And never forget to validate your pages with the W3C validator that can be
found at
http://validator.w3.org/



> I am a web designer, but I am a reluctant one that doesn't like the tech
side that much.
But you should. ;)

> For this reason I don't keep up with the latest WC3 standards like I
should.
But you should. ;)

> I find WC3's site very confusing to sort through.
Oh, I think it is one of the most structured sites I've ever seen. Look,
it's quite simple.
The top menu bar contains the five most important links:
- Activities
  This shows what the W3C's activities are
- Technical Reports
  This leads you to the standards (Recommendations), near future (proposed /
candidate) standards (Proposed / Candidate Recommendations), far future
standards in development (Working Drafts) and annotations (Notes), often by
third parties.
- Site Index
  (Self explanatory)
- About W3C
  (Self explanatory)
- Contact
  (Self explanatory)

The left menu bar shows the W3C from A to Z.
If you need information about CSS, (X)HTML, XSL etc., you find a good link
there to start with non-technical information (technical information can be
found in the appropriate technical report).

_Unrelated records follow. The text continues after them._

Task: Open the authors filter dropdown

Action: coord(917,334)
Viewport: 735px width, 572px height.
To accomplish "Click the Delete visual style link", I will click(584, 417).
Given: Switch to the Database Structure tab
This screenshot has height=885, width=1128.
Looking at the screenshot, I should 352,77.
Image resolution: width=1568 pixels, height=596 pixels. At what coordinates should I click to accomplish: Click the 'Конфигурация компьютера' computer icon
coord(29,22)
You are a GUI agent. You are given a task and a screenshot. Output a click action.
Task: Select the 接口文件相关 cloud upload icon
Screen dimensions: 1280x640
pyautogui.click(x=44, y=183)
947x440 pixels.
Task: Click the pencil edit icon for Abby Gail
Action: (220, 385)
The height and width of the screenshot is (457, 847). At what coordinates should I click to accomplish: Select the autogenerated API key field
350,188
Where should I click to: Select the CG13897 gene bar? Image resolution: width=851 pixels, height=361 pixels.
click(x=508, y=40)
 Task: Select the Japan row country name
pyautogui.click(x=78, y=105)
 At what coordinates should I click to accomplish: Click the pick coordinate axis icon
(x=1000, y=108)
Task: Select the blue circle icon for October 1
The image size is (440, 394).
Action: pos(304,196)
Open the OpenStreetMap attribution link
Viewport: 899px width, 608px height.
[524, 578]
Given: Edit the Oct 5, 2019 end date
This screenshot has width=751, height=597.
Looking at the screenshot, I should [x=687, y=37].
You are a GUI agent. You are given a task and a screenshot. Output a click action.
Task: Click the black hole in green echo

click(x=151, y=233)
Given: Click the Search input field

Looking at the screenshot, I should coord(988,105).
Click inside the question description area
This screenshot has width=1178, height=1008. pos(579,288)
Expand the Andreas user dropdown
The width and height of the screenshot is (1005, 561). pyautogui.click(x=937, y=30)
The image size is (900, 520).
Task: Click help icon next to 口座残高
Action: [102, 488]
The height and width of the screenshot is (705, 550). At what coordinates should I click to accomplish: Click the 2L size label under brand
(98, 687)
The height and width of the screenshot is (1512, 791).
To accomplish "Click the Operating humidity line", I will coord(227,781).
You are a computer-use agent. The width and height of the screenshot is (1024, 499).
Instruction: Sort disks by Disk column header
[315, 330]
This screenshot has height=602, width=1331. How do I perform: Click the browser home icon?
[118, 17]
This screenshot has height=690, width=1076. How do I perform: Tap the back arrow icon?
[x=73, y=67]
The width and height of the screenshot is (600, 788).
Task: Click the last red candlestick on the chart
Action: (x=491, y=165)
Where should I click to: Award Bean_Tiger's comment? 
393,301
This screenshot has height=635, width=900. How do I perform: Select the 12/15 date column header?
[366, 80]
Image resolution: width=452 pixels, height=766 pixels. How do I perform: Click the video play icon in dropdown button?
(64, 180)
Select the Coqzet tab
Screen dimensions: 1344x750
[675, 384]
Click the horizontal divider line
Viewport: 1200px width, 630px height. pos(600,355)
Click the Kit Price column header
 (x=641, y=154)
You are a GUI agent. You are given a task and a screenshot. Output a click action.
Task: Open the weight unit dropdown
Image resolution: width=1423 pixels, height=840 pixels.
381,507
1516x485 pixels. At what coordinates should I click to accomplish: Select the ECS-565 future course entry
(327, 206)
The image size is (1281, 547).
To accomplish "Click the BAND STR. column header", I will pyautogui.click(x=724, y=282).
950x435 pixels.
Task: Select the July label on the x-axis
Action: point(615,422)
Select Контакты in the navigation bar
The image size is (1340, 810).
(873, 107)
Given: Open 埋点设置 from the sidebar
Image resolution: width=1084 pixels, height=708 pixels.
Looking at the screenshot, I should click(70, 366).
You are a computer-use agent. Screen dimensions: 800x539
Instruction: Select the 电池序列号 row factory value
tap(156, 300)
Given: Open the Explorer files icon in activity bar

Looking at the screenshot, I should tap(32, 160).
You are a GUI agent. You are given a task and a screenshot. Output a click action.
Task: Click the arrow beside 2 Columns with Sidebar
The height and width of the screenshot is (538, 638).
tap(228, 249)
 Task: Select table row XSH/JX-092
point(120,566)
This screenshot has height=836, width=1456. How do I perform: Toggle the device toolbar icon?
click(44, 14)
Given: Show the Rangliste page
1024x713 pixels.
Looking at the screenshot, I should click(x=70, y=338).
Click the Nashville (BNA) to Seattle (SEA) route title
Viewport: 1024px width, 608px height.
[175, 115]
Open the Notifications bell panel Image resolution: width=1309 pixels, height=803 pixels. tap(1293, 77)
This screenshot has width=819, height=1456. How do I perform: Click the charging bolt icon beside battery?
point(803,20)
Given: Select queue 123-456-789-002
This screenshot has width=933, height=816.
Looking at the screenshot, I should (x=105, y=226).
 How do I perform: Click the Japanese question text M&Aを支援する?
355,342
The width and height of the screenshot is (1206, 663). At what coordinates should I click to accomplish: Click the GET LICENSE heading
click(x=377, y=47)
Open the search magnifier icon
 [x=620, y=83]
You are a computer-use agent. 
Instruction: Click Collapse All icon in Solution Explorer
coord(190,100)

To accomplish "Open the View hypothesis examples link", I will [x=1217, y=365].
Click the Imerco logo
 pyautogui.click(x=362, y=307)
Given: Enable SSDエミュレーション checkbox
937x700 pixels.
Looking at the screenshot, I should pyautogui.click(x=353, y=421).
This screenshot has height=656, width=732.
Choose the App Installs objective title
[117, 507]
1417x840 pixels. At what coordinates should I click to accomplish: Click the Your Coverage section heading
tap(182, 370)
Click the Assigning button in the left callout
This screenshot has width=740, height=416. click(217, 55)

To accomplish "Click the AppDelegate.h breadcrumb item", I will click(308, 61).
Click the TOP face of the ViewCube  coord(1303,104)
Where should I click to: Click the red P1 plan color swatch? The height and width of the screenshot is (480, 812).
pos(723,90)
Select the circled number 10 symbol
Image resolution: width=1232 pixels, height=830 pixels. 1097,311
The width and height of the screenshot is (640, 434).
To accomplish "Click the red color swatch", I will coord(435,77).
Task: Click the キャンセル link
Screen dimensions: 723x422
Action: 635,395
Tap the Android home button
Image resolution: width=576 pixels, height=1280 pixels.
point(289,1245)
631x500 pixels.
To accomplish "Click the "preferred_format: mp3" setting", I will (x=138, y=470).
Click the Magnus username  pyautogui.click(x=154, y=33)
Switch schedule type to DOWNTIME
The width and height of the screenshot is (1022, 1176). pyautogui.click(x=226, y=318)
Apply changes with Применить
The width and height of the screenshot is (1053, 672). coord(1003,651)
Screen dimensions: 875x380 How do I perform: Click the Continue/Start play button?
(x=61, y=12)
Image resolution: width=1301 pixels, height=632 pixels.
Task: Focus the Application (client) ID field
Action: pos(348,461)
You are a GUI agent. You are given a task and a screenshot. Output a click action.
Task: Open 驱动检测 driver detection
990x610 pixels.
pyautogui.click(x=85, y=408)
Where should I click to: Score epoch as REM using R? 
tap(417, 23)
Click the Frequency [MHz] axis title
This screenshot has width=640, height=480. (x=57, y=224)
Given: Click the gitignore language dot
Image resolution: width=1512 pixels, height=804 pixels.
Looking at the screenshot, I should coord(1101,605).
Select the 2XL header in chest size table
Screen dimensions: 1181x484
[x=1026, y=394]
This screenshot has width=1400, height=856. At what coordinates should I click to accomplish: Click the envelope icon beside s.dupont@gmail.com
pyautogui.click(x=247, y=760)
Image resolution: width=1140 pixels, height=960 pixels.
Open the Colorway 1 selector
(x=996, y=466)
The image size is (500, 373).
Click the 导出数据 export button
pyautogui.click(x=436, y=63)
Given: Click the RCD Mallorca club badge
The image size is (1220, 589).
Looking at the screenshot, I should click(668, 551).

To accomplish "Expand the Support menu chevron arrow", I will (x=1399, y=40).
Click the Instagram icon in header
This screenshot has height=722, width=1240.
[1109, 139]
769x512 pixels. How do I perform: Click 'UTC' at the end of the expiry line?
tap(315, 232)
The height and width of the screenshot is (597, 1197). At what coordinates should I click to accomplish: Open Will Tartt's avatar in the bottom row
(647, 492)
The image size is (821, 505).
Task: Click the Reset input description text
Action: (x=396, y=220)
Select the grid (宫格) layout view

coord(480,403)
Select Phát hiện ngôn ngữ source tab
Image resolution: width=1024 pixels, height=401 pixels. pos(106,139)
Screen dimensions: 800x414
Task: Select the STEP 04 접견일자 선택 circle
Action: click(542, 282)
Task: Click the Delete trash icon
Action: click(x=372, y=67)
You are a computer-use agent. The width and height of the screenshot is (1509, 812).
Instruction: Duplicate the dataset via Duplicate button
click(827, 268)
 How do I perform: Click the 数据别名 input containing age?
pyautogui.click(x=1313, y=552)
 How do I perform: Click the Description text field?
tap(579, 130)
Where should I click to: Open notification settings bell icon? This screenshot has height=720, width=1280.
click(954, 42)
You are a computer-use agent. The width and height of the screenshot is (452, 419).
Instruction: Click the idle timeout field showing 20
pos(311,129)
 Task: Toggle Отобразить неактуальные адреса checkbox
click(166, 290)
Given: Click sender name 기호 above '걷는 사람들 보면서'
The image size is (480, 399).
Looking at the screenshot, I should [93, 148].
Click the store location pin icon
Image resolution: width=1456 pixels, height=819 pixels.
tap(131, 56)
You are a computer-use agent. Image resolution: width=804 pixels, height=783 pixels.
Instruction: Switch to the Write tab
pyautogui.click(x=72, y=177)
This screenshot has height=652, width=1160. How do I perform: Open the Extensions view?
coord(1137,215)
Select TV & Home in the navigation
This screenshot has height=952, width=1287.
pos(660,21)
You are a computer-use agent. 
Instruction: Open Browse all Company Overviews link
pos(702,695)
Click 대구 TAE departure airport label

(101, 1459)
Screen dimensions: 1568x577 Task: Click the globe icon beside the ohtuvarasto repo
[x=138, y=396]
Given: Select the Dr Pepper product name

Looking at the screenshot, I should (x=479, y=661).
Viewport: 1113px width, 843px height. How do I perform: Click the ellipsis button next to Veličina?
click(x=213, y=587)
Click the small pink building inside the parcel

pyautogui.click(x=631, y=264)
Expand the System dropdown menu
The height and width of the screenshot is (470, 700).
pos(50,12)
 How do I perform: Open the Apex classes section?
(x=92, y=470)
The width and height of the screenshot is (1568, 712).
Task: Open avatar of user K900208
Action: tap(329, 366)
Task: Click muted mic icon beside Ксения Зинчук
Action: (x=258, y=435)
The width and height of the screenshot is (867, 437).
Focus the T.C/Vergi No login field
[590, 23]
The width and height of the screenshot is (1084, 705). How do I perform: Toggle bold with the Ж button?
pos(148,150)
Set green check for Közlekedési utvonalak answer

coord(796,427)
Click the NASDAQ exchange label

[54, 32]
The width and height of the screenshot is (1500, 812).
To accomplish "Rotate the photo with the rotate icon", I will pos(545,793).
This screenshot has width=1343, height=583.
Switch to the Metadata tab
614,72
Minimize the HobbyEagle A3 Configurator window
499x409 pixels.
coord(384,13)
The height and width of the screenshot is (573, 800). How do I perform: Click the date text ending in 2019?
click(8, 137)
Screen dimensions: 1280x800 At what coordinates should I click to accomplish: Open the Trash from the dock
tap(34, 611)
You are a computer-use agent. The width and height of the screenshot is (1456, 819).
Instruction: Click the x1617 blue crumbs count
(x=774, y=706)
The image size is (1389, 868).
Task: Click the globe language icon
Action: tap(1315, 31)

The right menu bar is more about the W3C as organization. It is very
interesting for those interested in the W3C itself, not just its standards
and activities.

And the middle shows the most recent news from the W3C. I suggest to
regularly, at least once a week, take at look at the news on the W3C
homepage.


If you need, for your work, further information about HTML etc. itself, you
can use the following links:

http://www.w3.org/TR/xhtml11/
This is the current version of HTML.

http://www.w3.org/TR/xhtml-basic/
This also is the current version of HTML.

(I usually prefer xhtml-basic)

http://www.w3.org/TR/xhtml-modularization/
This document describes the modules xhtml11 and xhtml-basic are based on.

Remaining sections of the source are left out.